What is being asked: In the entries below, find the string "label" and return each line holding it.

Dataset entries
↓↓↓

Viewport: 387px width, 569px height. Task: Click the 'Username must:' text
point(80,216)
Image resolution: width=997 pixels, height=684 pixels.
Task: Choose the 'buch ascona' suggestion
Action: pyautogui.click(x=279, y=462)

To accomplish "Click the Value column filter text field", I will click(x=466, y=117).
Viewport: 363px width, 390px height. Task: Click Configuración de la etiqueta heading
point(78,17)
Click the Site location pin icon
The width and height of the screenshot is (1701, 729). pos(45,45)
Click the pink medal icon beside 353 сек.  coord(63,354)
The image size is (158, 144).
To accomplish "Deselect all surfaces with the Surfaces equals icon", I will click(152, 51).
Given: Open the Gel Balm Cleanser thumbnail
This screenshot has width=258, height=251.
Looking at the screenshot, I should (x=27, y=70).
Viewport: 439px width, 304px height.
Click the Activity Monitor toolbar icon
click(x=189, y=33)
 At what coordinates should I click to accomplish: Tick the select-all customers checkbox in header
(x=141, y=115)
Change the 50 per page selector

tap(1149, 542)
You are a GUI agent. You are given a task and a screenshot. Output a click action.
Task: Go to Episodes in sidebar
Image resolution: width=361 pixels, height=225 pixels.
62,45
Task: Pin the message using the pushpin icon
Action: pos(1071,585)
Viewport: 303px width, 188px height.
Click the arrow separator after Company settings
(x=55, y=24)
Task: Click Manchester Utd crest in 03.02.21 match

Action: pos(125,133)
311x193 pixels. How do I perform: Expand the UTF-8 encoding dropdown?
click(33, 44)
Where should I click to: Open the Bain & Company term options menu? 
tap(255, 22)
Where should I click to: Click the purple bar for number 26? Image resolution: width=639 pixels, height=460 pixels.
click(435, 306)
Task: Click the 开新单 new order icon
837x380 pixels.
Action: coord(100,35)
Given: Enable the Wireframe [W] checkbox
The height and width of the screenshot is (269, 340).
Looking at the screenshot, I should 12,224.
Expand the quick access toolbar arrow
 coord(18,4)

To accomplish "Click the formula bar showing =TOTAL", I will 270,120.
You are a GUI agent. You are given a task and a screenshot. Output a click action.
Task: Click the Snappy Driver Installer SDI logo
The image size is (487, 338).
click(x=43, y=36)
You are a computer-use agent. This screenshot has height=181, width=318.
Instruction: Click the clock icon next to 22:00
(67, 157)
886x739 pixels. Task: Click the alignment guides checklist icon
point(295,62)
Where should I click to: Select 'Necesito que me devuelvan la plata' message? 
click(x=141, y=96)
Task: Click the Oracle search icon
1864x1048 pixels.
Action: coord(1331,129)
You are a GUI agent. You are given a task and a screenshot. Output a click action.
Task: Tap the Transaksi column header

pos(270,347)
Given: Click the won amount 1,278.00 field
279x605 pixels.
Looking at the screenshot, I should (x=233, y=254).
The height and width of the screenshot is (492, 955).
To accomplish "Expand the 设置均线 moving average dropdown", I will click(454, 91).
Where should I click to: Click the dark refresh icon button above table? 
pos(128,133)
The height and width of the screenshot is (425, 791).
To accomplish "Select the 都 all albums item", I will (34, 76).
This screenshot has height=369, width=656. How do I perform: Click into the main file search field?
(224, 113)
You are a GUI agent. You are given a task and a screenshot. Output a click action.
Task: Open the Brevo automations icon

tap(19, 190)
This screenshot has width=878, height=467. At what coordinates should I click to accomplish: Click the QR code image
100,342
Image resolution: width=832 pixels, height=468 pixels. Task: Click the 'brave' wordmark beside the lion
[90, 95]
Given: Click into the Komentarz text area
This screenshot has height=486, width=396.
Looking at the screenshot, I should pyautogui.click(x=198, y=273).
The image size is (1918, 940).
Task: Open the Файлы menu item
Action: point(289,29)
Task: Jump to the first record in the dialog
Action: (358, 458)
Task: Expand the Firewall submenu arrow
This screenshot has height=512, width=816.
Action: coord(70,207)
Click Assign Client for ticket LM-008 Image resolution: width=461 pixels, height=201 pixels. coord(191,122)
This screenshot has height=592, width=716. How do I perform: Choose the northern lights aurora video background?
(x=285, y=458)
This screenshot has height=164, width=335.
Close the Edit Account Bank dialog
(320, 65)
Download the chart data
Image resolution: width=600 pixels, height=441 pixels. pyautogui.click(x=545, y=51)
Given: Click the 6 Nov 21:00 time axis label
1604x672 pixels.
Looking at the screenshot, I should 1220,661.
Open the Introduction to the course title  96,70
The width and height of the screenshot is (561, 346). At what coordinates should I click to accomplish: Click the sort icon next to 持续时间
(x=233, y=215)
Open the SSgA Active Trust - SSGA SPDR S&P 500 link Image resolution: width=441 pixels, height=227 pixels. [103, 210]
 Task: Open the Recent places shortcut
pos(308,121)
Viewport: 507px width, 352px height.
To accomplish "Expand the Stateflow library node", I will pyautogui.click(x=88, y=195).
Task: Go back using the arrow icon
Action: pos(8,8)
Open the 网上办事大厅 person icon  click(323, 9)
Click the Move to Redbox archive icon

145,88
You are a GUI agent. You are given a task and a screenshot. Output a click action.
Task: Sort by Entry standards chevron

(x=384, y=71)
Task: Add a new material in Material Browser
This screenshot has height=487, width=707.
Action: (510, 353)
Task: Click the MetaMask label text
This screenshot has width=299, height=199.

↑↑↑

Task answer:
Given: Click the 6 Nov 21:00 time axis label
Task: Click the MetaMask label text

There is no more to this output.